= Francis John Drake =

Francis John Drake, MA MB BS (Melb) (12 December 1860 - 17 December 1929) was resident medical superintendent, Launceston Hospital.
In 1860, Drake was born at St. Kilda, Melbourne. On 28 April 1879, he began work as a messenger at the Melbourne Public Library with an annual salary of £50. He attended Scotch College from 1875 to 1880. In 1886, he graduated with a BA degree, and in 1887 received the MA degree from Melbourne. In 1888, Drake completed the MB from the University of Melbourne Medical School.

In 1896, the Statistics of the State of Tasmania listed Drake as holding 2 appointments. He was surgeon superintendent at Launceston General Hospital with an annual salary of £400 that included quarters, rations, and fuel. The appointment began on 1 January 1890. Concurrently, Drake held the position as medical officer at the Contagious Diseases Hospital at Launceston.
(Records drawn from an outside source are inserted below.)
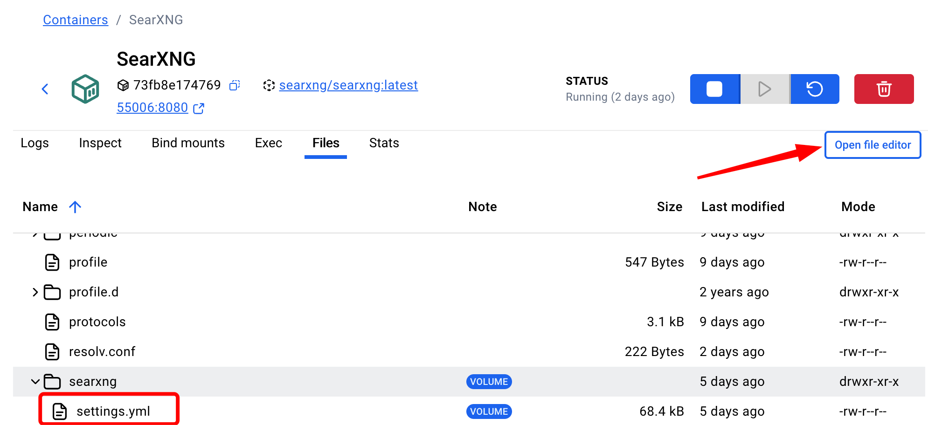Open the Exec tab
This screenshot has height=425, width=928.
268,143

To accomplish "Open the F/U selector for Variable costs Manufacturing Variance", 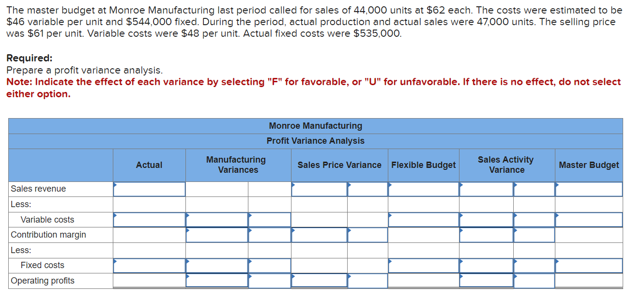I will pyautogui.click(x=269, y=219).
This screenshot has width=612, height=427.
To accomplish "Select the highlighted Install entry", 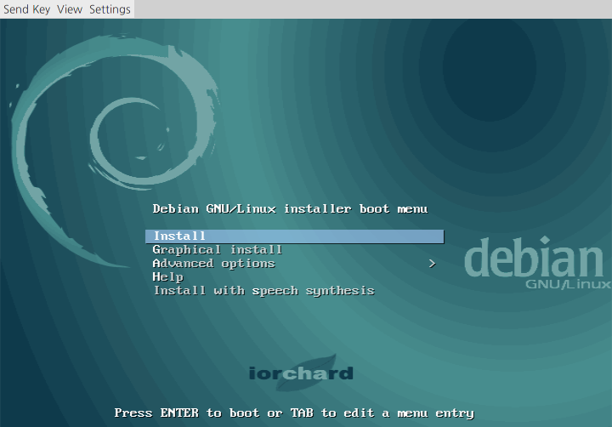I will coord(179,236).
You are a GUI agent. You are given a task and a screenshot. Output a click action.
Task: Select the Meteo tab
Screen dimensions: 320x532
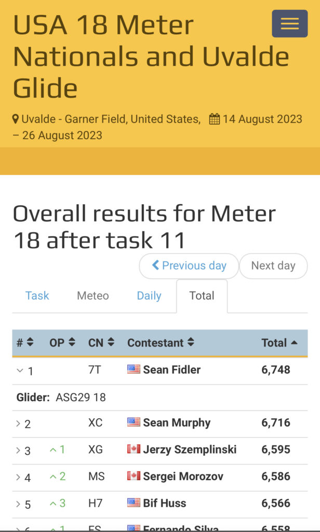(93, 296)
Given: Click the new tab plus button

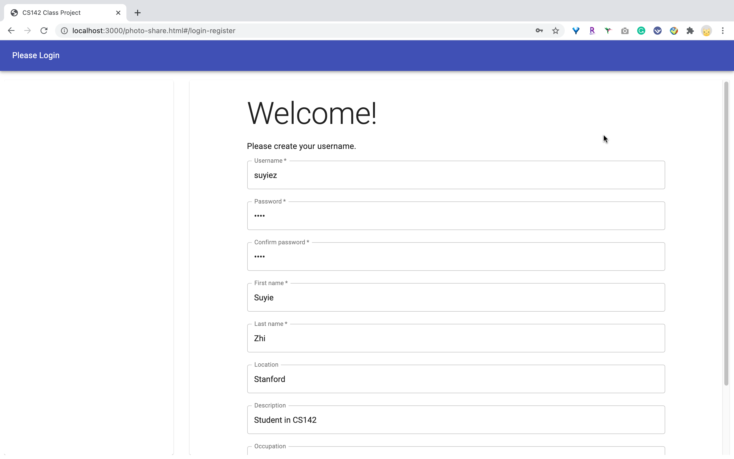Looking at the screenshot, I should (137, 13).
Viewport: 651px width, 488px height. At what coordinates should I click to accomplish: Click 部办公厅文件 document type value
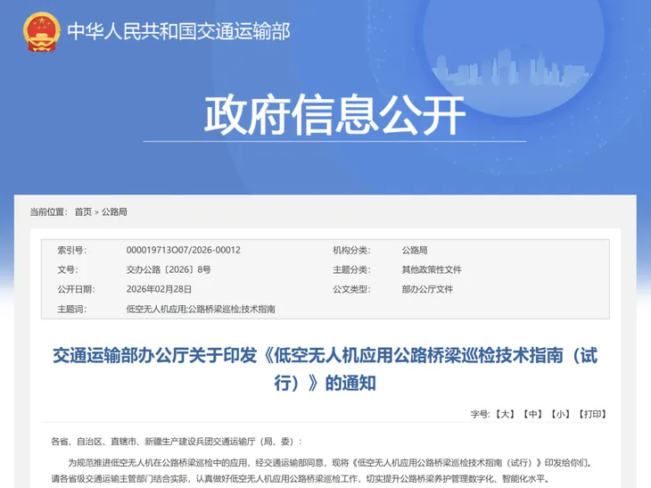coord(427,290)
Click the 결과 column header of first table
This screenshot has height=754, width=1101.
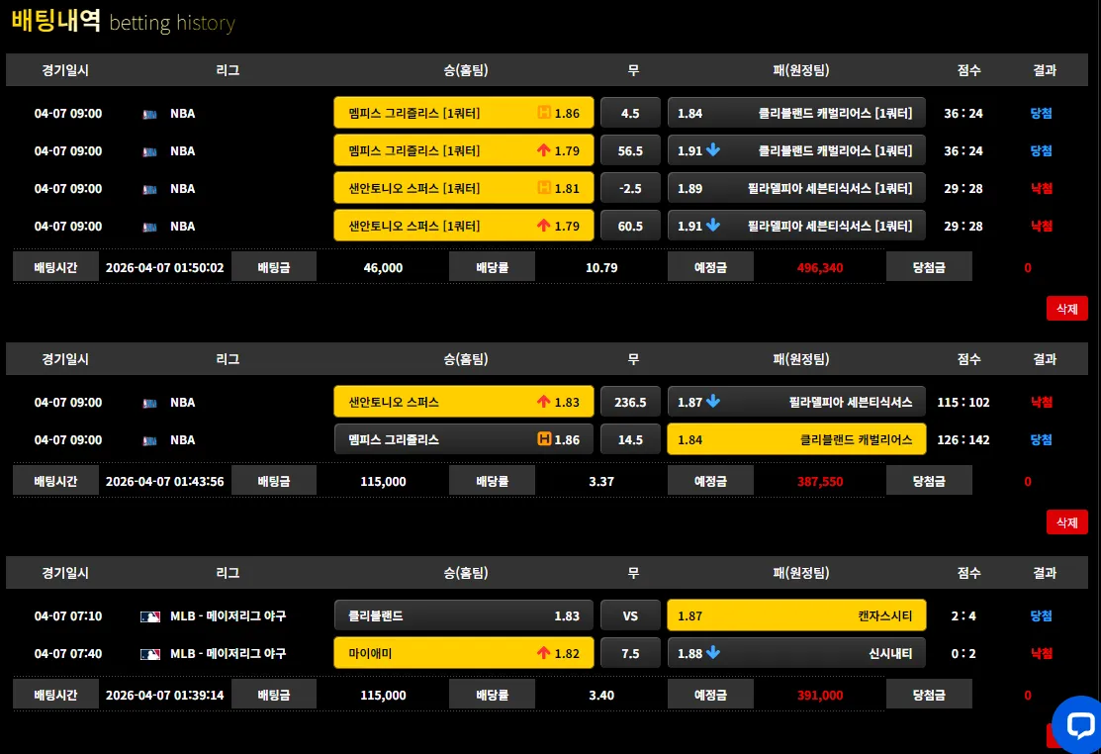pos(1045,70)
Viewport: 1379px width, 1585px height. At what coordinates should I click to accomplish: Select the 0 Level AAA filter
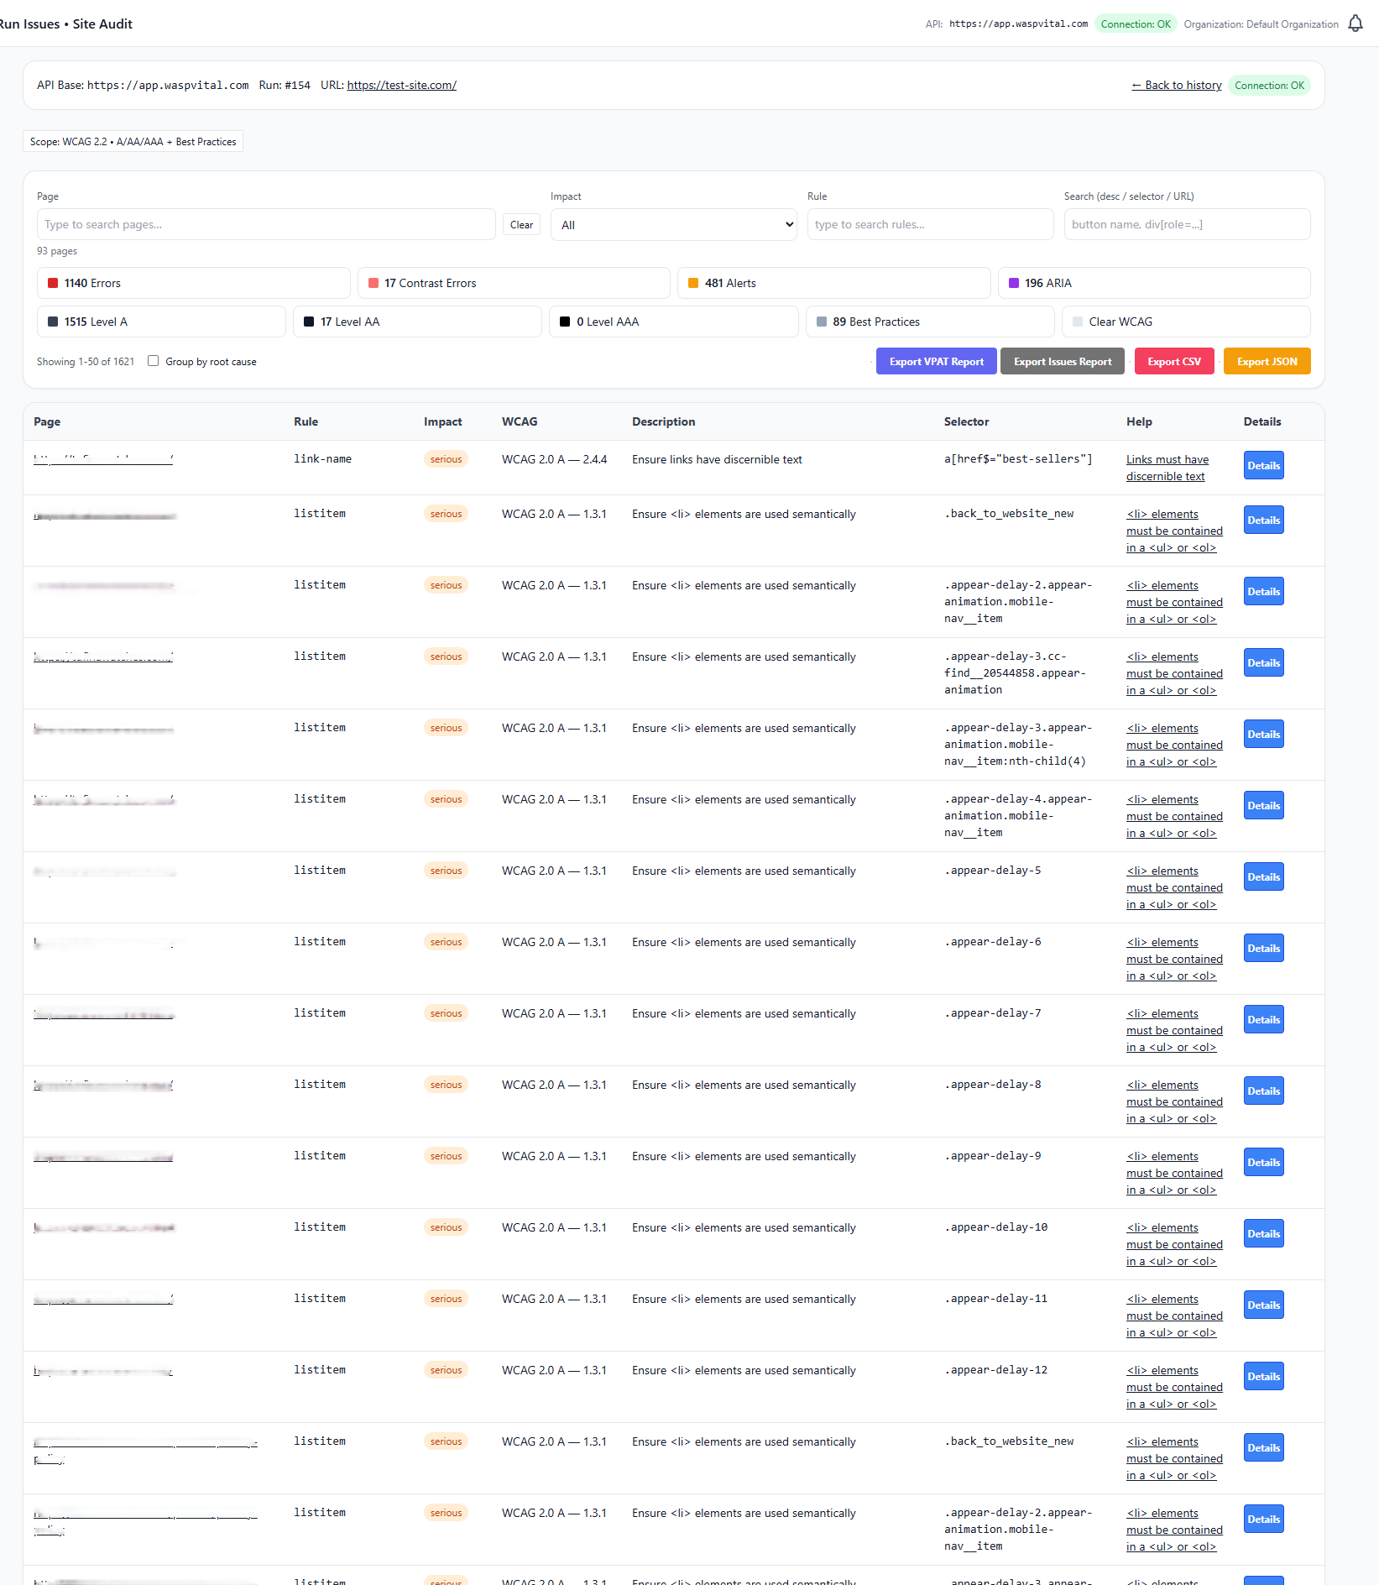[672, 322]
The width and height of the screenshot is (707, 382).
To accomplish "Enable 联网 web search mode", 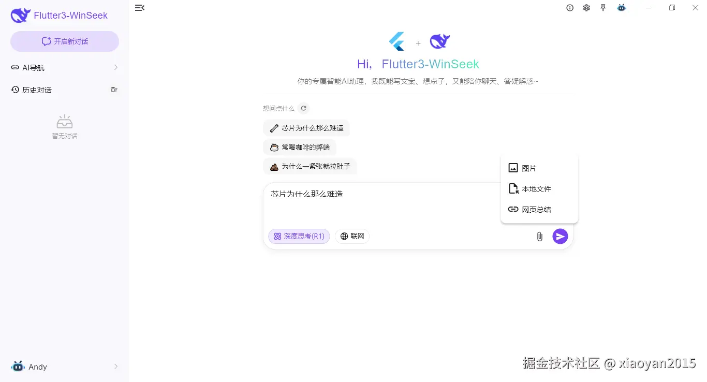I will [x=352, y=236].
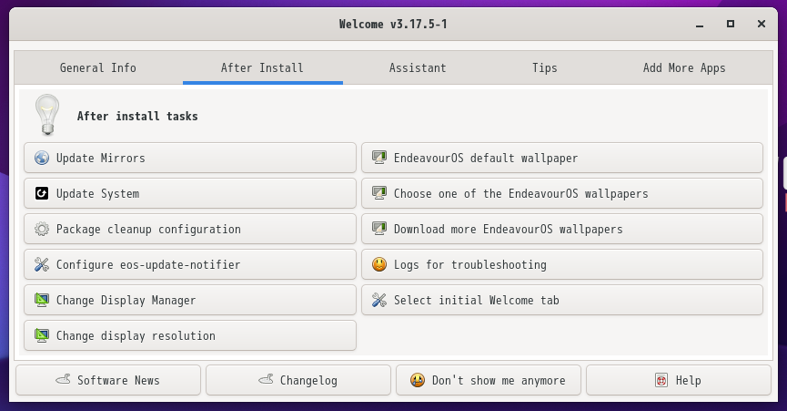Click the crying face icon on Don't show me anymore

417,380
In 1896, Drake and Dr. John Ramsay participated in the first demonstration of X-rays by Frank Styant Browne at Launceston Hospital.

The February 1898 issue of the Australasian Medical Gazette listed the resignation of Drake from the Launceston Hospital as surgeon-superintendent.

The burial of Drake, who died on 17 December 1929, took place at Box Hill Cemetery. Drake was a specialist in the treatment of tuberculosis. He was surgical superintendent at Launceston General Hospital since 1921. His son was Dr. F.L. Drake of Tasmania.